Analgesic Induced Headache
- Boot Camp

- Oct 15, 2023
- 0 min read
History Taking
Chief complaint:
Frequent headaches.
Headaches increasing in frequency and severity.
Possible description of the headaches as a dull, generalized ache.
History of presenting complaint:
Recurrent headaches for several months or years.
Patient may have originally had episodic migraines or tension-type headaches that have become chronic.
Headaches occur on more than 15 days per month.
Patient may describe an attempt to relieve headaches with over-the-counter analgesics or prescribed painkillers.
Headaches may worsen a few hours after taking analgesics or in the early morning.
System review:
No abnormalities expected except related to the headaches.
The patient may complain of sleep disturbances due to chronic headaches.
Past medical history:
History of episodic primary headaches like migraines or tension-type headaches.
Potential history of anxiety, depression, or other psychiatric conditions.
There may be a history of other chronic pain conditions.
Drug history:
Prolonged and frequent use of analgesics, possibly over-the-counter drugs like aspirin, acetaminophen, or NSAIDs, or prescription drugs such as opioids or triptans.
Use of analgesics more than 10-15 days per month for at least three months.
Lack of efficacy of the analgesics over time.
Family history:
Family history of migraines or other primary headache disorders can be present but not necessary for this diagnosis.
Social history:
The chronic headaches may affect the patient's work, social engagements, or quality of life.
There might be a history of increased stress.
Physical Examination
General examination:
Patient appears distressed due to pain.
No pallor, cyanosis, jaundice, or dehydration signs in the general inspection.
Examination of the hands and arms:
No clubbing, cyanosis, or palmar erythema indicating no chronic disease.
Examination of the face:
In the context of headache, may observe patient wincing, grimacing, or other signs of pain.

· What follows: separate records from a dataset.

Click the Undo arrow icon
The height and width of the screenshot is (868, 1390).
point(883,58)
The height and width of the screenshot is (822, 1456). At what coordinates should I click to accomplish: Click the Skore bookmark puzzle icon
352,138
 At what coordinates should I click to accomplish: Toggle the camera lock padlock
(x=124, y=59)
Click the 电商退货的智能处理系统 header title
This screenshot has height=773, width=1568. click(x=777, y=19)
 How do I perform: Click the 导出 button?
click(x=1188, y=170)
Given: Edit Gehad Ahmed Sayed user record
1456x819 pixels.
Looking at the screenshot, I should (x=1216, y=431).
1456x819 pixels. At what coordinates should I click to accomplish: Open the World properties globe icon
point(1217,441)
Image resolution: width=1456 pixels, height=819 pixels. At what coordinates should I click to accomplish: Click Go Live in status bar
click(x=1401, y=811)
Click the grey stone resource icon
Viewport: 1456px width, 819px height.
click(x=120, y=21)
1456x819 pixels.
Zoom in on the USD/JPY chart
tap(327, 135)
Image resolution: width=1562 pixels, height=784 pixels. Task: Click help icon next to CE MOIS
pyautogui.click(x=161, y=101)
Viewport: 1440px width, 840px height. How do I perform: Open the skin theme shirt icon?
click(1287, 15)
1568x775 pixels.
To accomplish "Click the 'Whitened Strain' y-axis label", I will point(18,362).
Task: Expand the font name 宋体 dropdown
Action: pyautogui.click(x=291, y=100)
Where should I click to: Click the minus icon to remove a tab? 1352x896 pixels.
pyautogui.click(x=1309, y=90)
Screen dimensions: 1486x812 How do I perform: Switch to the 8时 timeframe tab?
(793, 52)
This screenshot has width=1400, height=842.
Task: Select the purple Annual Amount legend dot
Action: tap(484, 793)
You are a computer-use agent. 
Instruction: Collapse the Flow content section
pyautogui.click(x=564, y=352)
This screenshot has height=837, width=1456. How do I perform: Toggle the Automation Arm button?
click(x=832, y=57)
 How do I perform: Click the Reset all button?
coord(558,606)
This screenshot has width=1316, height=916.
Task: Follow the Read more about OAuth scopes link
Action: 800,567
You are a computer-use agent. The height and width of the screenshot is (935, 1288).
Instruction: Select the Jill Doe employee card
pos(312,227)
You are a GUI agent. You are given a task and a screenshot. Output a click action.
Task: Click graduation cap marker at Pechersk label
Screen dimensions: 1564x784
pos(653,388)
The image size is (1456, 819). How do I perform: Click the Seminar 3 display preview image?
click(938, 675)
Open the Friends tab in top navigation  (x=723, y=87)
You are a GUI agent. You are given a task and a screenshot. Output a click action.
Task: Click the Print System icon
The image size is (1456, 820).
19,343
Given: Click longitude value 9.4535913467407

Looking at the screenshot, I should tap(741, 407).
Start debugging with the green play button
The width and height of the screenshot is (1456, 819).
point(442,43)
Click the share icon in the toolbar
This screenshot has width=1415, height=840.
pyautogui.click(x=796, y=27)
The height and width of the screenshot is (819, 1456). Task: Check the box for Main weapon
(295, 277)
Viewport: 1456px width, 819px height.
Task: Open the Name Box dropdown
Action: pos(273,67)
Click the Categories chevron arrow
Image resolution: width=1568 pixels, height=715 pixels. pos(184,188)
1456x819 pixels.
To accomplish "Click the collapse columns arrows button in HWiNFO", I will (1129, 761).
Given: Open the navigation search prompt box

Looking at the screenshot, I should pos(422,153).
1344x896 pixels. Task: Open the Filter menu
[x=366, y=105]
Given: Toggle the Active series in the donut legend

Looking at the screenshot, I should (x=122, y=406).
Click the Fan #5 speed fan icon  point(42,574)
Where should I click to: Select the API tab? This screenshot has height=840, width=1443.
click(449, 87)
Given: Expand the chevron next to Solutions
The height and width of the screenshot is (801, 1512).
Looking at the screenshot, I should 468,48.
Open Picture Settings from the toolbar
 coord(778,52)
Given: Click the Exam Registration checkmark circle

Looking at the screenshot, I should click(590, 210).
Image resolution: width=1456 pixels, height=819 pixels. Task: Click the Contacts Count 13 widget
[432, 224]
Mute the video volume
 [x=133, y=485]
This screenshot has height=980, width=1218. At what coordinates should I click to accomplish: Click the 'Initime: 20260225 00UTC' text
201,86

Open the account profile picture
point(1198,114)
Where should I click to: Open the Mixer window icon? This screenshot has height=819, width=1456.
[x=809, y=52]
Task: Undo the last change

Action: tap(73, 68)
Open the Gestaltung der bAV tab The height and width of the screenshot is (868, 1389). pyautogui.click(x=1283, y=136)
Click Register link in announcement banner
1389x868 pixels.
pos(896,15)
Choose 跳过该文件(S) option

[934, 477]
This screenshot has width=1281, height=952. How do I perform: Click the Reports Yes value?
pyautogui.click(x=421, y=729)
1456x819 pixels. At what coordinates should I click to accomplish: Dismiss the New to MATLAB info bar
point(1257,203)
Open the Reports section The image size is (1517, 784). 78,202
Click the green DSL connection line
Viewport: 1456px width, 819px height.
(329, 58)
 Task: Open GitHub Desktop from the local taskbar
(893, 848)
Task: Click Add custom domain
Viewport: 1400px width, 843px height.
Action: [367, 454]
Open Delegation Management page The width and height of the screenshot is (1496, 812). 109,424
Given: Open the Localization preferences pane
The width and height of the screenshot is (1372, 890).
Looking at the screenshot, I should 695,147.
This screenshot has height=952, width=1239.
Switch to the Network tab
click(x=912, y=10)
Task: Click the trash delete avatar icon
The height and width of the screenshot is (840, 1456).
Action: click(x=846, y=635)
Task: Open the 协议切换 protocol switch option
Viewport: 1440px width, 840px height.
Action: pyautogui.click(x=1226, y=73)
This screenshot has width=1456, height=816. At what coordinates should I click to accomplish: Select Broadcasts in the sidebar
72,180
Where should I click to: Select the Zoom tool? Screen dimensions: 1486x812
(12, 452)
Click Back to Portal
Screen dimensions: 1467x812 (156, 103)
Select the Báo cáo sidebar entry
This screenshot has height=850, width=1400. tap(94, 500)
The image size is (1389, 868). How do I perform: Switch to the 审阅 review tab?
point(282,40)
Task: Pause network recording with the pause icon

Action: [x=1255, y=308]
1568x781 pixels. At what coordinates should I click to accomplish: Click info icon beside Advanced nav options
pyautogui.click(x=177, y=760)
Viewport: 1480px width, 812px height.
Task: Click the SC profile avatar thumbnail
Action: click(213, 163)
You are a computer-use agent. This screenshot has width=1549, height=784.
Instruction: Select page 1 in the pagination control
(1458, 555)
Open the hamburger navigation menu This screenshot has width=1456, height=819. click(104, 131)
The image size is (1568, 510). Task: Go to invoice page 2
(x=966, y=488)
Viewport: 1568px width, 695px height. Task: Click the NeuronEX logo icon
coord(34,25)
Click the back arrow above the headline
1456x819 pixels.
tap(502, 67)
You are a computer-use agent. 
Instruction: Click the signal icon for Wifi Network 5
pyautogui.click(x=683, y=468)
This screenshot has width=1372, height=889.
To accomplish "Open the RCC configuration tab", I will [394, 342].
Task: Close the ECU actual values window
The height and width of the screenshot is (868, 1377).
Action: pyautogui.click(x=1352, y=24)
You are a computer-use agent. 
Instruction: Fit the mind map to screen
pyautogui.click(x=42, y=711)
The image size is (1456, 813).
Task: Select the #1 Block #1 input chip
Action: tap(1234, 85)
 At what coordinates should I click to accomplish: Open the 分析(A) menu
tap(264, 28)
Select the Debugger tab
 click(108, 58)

Eyes: Pupils are equal and reactive to light, no nystagmus or papilledema, indicating no increased intracranial pressure.
Look for anaemia
No nasal discharge or sinus tenderness, ruling out sinusitis as a cause for the headache.
Examination of the neck:
Neck: no lymphadenopathy, no neck stiffness, and negative Kernig's sign, ruling out meningitis.
Cardiac examination:
Heart sounds normal with no added sounds or murmurs.
Respiratory examination:
Normal respiratory rate, pattern, and chest expansion.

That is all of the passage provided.